:: PROBLEM ::
For the entries below, report every line that includes the word "beside".

%%

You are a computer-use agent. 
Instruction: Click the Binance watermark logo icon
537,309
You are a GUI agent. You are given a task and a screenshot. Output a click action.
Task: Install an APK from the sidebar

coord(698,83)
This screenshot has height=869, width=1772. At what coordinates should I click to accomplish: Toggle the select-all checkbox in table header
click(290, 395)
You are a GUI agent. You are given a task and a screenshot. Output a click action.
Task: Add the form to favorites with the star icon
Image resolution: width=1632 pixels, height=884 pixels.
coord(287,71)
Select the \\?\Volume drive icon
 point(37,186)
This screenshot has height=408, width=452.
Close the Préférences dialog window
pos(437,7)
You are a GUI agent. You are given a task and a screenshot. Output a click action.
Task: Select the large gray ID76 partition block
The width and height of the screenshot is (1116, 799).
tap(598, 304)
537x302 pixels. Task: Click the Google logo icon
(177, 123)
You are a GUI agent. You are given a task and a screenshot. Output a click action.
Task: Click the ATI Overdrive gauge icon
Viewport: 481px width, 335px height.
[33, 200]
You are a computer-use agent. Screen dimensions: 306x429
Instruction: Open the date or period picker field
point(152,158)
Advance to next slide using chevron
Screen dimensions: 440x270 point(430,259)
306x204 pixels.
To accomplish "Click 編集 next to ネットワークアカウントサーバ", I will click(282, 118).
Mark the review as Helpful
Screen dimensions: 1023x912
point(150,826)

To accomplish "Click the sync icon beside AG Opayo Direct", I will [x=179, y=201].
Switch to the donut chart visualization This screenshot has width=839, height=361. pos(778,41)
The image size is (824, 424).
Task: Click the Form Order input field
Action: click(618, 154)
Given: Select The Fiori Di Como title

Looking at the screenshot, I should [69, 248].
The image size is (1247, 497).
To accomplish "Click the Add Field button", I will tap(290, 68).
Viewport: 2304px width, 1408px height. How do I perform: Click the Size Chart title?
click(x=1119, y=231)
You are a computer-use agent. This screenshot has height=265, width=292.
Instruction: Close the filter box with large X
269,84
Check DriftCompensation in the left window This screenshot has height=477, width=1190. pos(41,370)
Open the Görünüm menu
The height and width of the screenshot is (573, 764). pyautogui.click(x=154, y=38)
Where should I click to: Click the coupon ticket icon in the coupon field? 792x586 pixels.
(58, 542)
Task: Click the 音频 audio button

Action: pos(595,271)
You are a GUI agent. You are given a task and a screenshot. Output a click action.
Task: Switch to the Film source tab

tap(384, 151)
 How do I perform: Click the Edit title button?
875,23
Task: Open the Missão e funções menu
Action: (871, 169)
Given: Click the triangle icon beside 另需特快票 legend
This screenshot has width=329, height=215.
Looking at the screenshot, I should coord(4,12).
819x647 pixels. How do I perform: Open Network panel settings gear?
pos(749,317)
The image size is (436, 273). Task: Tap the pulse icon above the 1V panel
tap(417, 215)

%%

:: SOLUTION BELOW ::
To accomplish "Click the sync icon beside AG Opayo Direct", I will [x=179, y=201].
Given: Click the triangle icon beside 另需特快票 legend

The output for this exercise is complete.